Mutual conversion of original code inverse code and complement code
The conversion of the original code's inverse code and complement code is relatively simple and basic. I learned it when I was learning java before, but I forgot it, forgot it! ! ! , Later, I learned the shift operator, and I was a little confused after shifting left, shifting right, unsigned shifting right.
Original code, inverse code, complement code
The first bit in binary is the sign bit, 0 means a positive number, and 1 means a negative number.
Take, for example, an eight-bit binary number.
-
Original code The binary original code of the decimal
number positive 1 [+1] original = 0000 0001 the binary original code of
the decimal number negative 1 [-1] original = 1000 0001
The first bit is the sign bit . Because the first bit is the sign bit, so
Value range of 8-bit binary number: [1111 1111 , 0111 1111]
corresponds to the range of decimal [-127 , 127]. -
The way of expressing one's complement and one
's complement is:
1. The one's complement of a positive number is itself
2. The one's complement of a negative number is based on the original code, the sign bit remains unchanged, and the rest of the bits are reversed.
[+1] = [0000 0001] Original = [0000 0001] Inverse
[-1] = [1000 0001] Original = [1111 1110] Inverse -
Complement code
The expression method of complement code is:
the complement code of a positive number is itself,
the complement code of a negative number is based on the original code, the sign bit remains unchanged, the rest of the bits are reversed, and finally +1 . Based on +1)
[+1] = [0000 0001] original = [0000 0001] inverse = [0000 0001] complement
[-1] = [1000 0001] original = [1111 1110] inverse = [1111 1111] complement
- Summary
In the case of knowing the original code of a number:
Positive number: Inverse code, the complement code is its own
negative number: Inverse code means that the high-order sign bit remains unchanged, and the remaining bits are inverted. Complement code: Inverse code +1
Exercise
-A (binary number) converts the original code to complement code, first subtract one and then invert or invert first and then add 1.
-A (binary number) complement code is converted to the original code: bitwise inversion plus 1 or minus one and then bitwise inversion Note that the first sign bit remains unchanged.
The sign bit is the first bit, 1 is negative and 0 is positive. Example of the size of the value that does not represent
:
Q: 4’s complement: 0100 -4’s complement: 1100?

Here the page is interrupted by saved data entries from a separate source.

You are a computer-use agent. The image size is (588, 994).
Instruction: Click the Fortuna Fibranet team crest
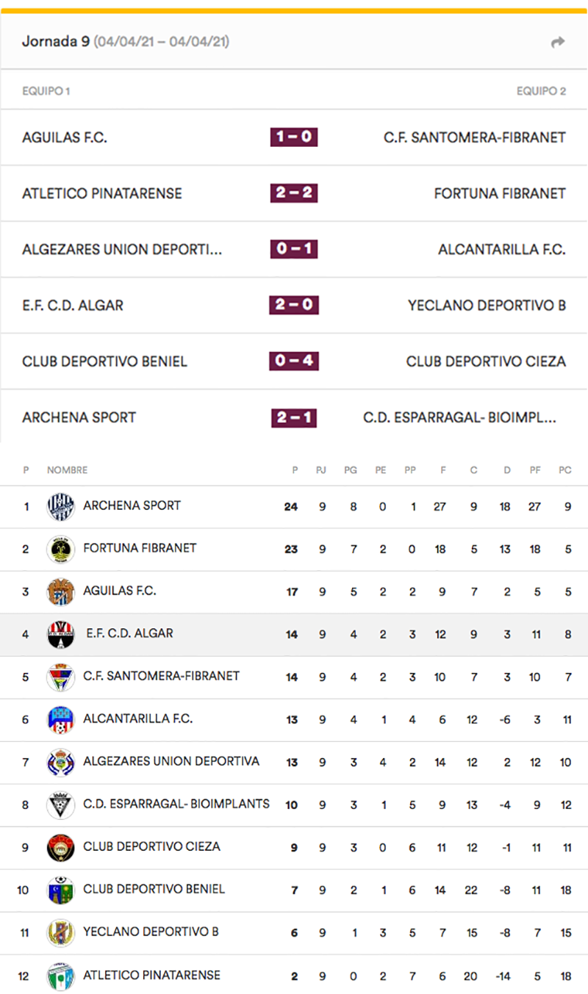[x=60, y=549]
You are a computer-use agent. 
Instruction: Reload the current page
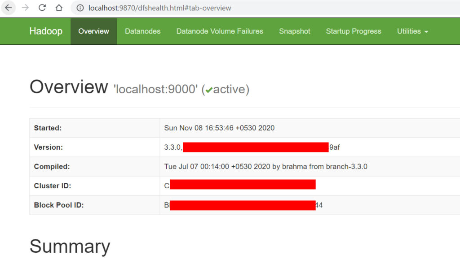click(42, 8)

Answer: The original code of -4 is 1000 0100; the inverse code (the sign bit of the original code remains unchanged, and the bitwise inversion) is 1111 1011; the complement code (inverse code plus one) is 1111 1100 in eight-bit binary (assumed to be eight-
bit ): 4’s complement code is: 0000 0100 -4’s complement code is: 1111 1100
Detailed explanation:
-4 original code is converted into -4’s complement code conversion
method 1 : 1000 0100 minus one to get 1000 0011 bitwise inversion 1111 1100
Method 2 : Bitwise inversion of 1000 0100 to get 1111 1011 plus one to get 1111 1100
-4's complement is transformed into the original code bitwise inversion but the sign bit remains unchanged
Method 1 : 1111 1100 Bitwise inversion is 1000 0011 plus One 0000 0100 take the negative number to get -4
Method 2 : Subtract one from 1111 1100 to get 1111 1011 bitwise inversion 1000 0100 take the negative number to get -4
If you can’t remember, remember, complement code = original code bitwise inversion and then +1, original code = complement code minus one and then bitwise inversion.
Key points:
1. For positive numbers, the inverse and complement of the original code are the same. The above rules are for negative numbers.
2. The original codes of positive numbers and negative numbers only differ by the value of the sign bit. If they are different, positive numbers are 0 and negative numbers are 1.